The extent to which the American citizenry has mobilized around this issue has been thrilling. As of this writing, over 295,000 individuals have signed a petition to repeal Prop. 8 at www.couragecampaign.org/Repeal. I have no affiliation with the sponsoring organization other than having signed the online petition, so I can encourage you in good conscience to set aside this magazine and sign up before you continue reading.
Second and relatedly, the repeal strategy forces us all to guard against complacency. President-elect Barack Obama had a much happier November 4 than opponents of Prop. 8 in part because he kept urging his supporters not to take too much comfort in his sturdy lead in the polls. He exhorted everyone to remember the New Hampshire primary, where the polls had grossly missed the mark. Sounding that cautionary note helped him keep his campaign focused on its goal.
The No on 8 campaign was mired in complacency. Again, the polls appeared to justify optimism, at least in the days after the supreme court decision. A California Field Poll in May showed 54% of registered California voters opposed to Prop. 8. Going forward, then, we should remember Prop. 8 in the same way that Obama wanted us to remember New Hampshire.
To continue the analogy to the Obama campaign, we should also wonder if we are overestimating the loyalty of our ostensible supporters. The Obama campaign warned against the infamous “Bradley effect,” in which voters tell pollsters they are voting for an African-American candidate but then express their racism in the voting booth. In this election this effect may have been more powerful in the sexual orientation context than in the racial one. Early analysis suggests that many opposed Prop. 8 in public and then supported it in the closet of the voting booth.

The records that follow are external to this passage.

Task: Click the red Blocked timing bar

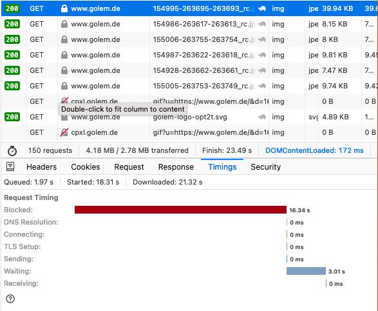Action: pyautogui.click(x=180, y=210)
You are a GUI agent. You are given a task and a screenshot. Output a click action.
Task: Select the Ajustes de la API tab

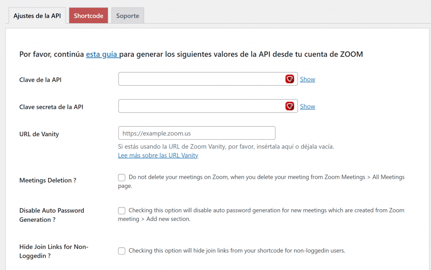coord(37,16)
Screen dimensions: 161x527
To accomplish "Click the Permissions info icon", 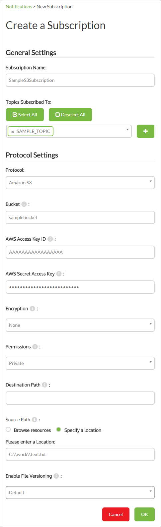I will pyautogui.click(x=35, y=347).
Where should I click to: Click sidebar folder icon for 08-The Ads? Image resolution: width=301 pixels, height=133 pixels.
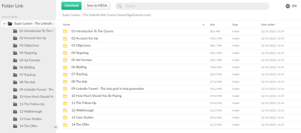point(15,82)
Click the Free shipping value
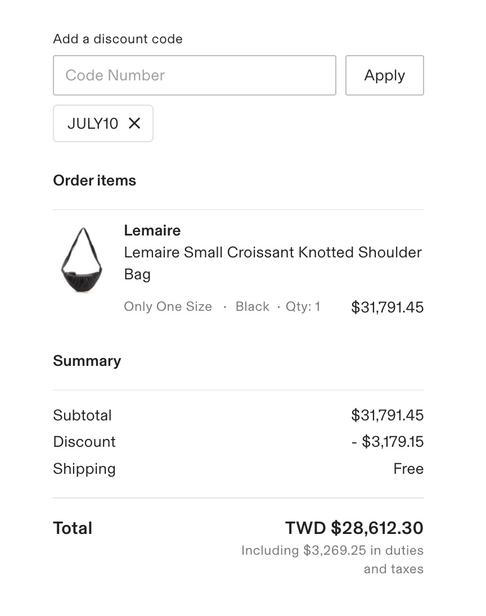The width and height of the screenshot is (486, 616). point(408,469)
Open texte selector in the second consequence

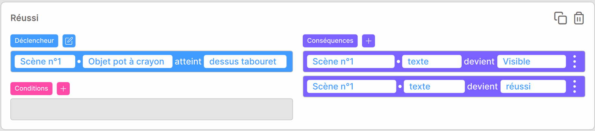pyautogui.click(x=434, y=86)
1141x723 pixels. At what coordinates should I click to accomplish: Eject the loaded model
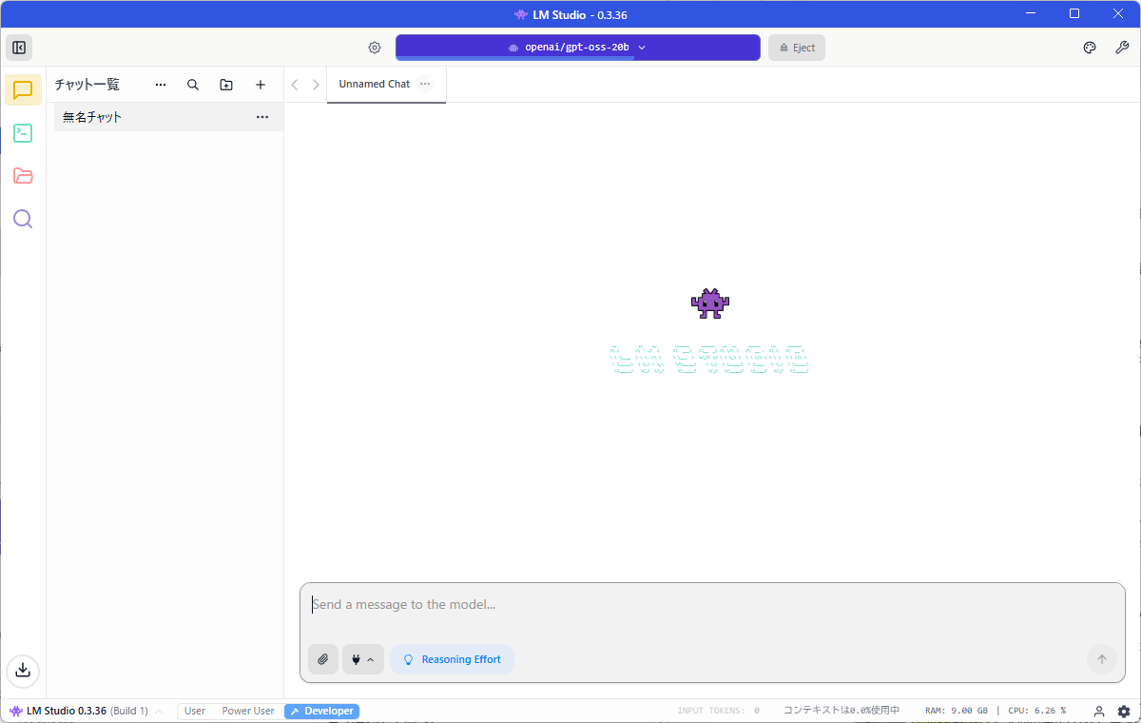coord(796,48)
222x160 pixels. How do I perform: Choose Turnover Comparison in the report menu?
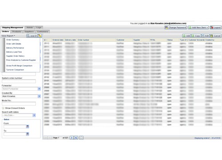click(x=15, y=70)
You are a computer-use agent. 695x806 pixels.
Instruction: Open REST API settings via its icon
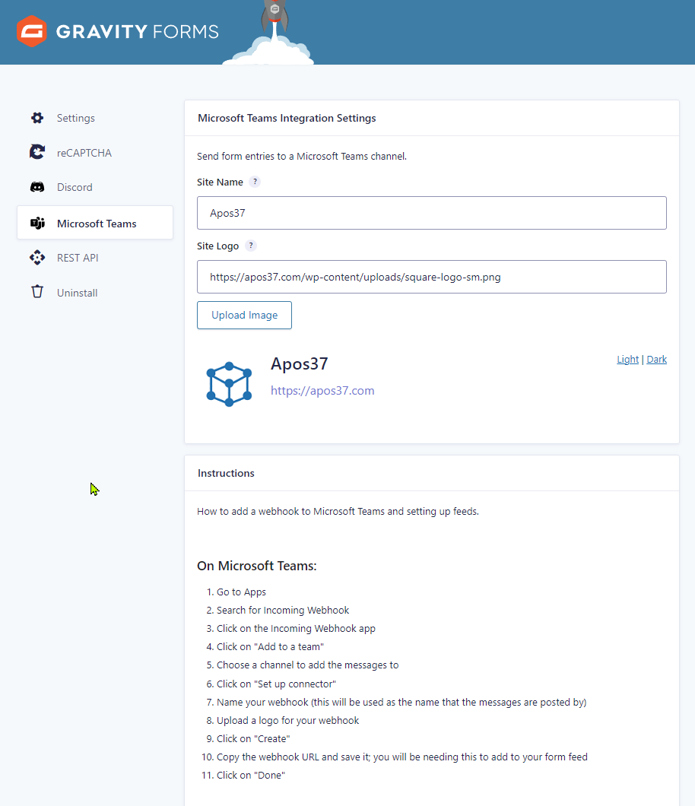point(36,257)
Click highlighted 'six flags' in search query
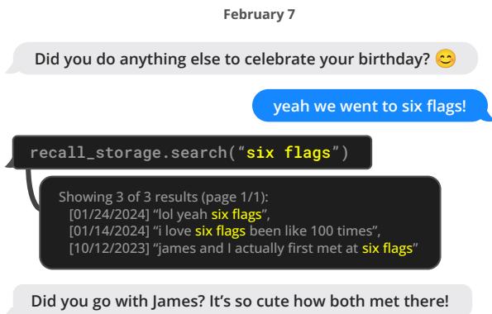Viewport: 492px width, 314px height. point(289,153)
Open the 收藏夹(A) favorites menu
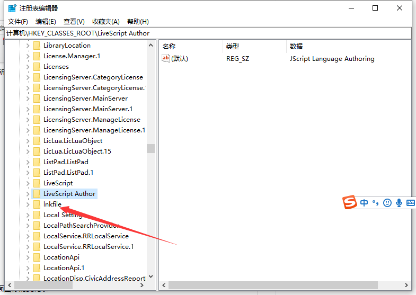 105,21
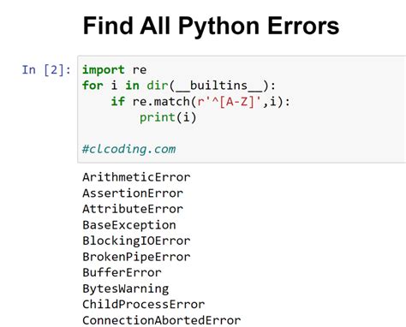Select BufferError output line
This screenshot has height=327, width=406.
pos(122,272)

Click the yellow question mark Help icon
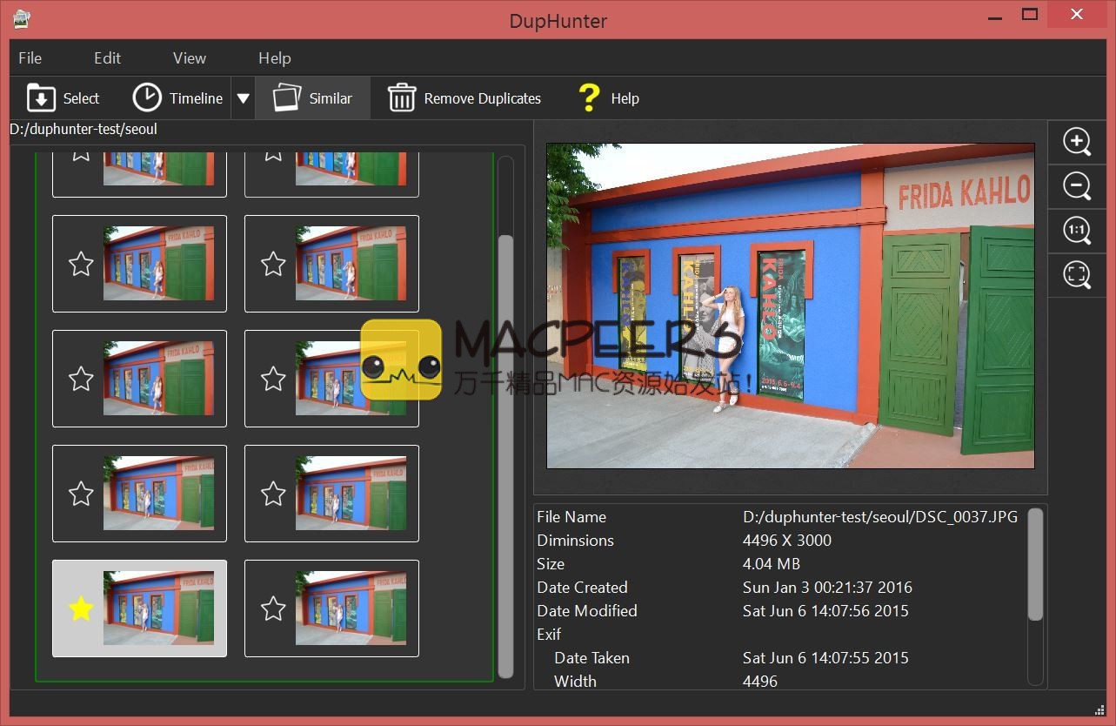click(589, 98)
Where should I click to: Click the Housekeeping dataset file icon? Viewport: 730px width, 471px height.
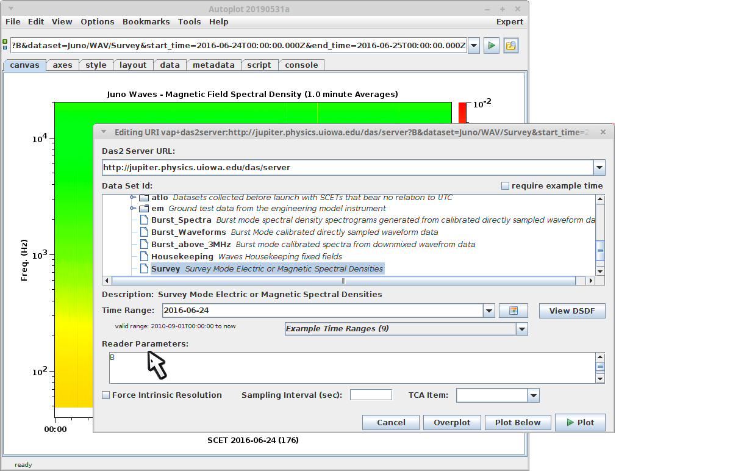pyautogui.click(x=144, y=256)
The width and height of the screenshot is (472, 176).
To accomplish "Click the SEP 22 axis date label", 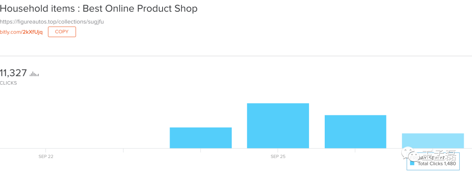I will 46,156.
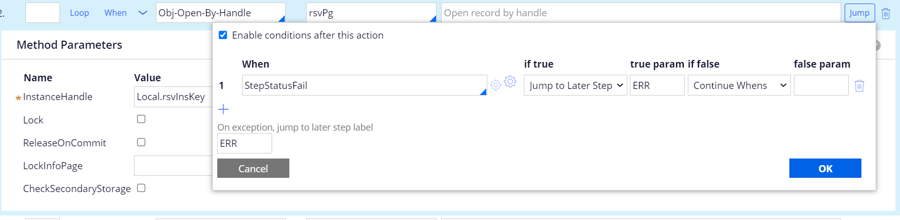The width and height of the screenshot is (900, 220).
Task: Click the Loop link
Action: click(x=79, y=13)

Speaking of closets, the final benefit of the grassroots outrage over Prop. 8 is that it has encouraged gay people to come out as couples rather than as individuals. It has long been established that the greatest predictor of whether people are pro-gay is whether they knowingly know someone gay. It seems logical to hypothesize that people would also be more in favor of same-sex marriage if they came into contact with same-sex couples. Yet for too long, media representations of gays have focused on individuals -- like the eternally single Will or the perennially promiscuous Jack on Will & Grace -- rather than on long-term committed couples.
The social theorist Michel Foucault once said homophobes were much less threatened by gays departing for a one-night stand than gays in a committed relationship. “It is not the departure for pleasure that is intolerable,” he wrote, “it is waking up happy.”
The last generation of gay rights was about the abolition of sodomy statutes. It was about the “departure for pleasure,” in which we retreated to our bedrooms before we expressed our sexual orientation. This generation of gay rights is about marriage. It is about showing the world we “wake up happy” and live and work and love as couples in the public sphere.
Both the May court decision and the passage of Proposition 8 will undoubtedly drive more couples out of the closet. California has now been confronted with 18,000 married same-sex couples, who will do more for marriage equality than 36,000 gay individuals ever could. The passage of Prop. 8 should galvanize couples across the nation to express their outrage as couples. If that is the effect of these anti-marriage measures, marriage equality will not be far away.